**WHAT THE TASK ASKS:** Pictures are to be left out, and only the lines from the one containing "You are a GUI" through the last line of the data are to be returned exactly.

================

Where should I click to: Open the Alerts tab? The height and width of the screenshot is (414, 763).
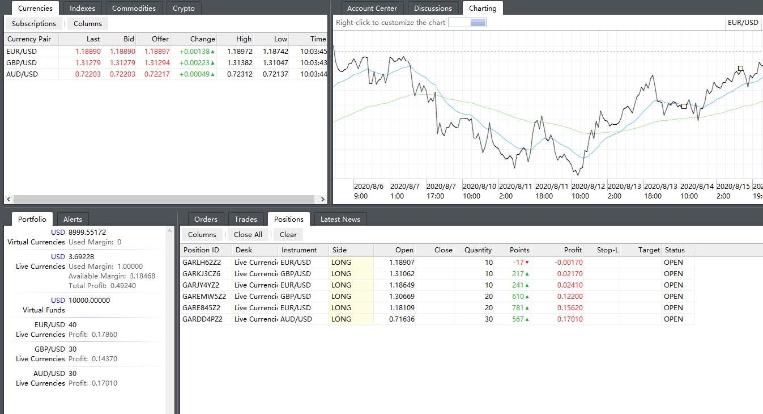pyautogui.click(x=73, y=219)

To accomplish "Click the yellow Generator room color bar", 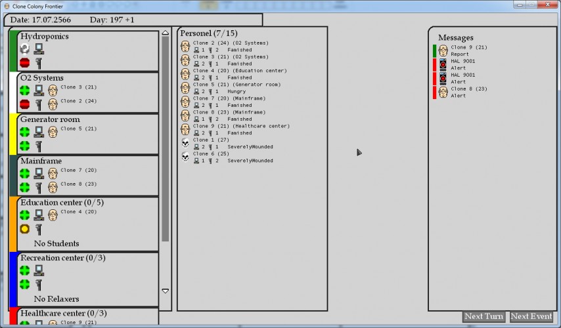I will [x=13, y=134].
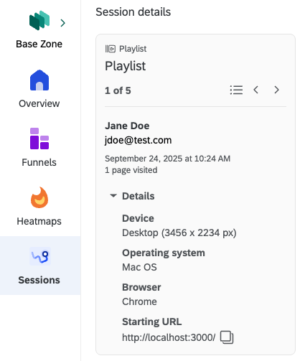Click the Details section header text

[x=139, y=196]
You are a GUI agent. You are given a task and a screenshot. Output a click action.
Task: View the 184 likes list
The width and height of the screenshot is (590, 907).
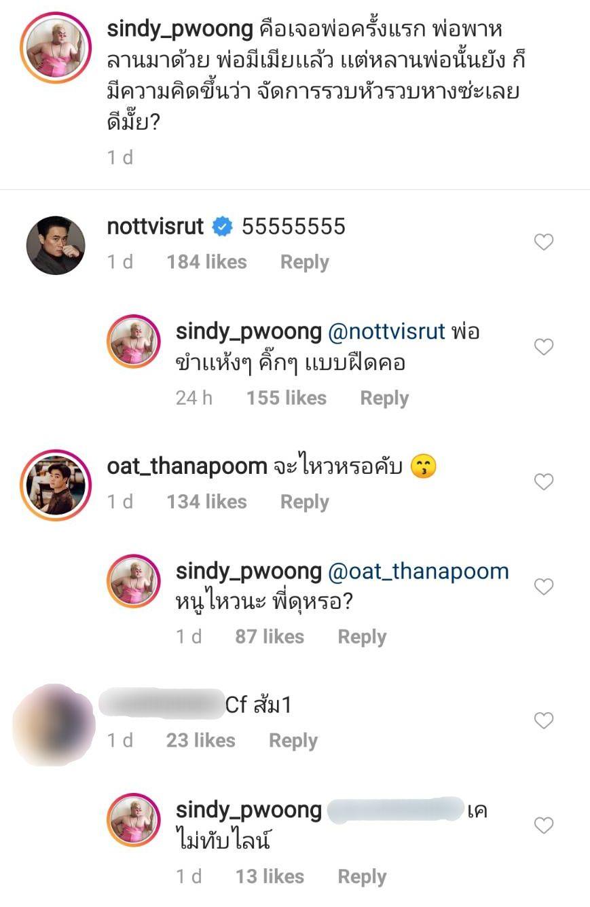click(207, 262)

================

**WRITTEN SOLUTION:**
You are a GUI agent. You are given a task and a screenshot. Output a click action.
Task: View the 184 likes list
The width and height of the screenshot is (590, 907).
click(207, 262)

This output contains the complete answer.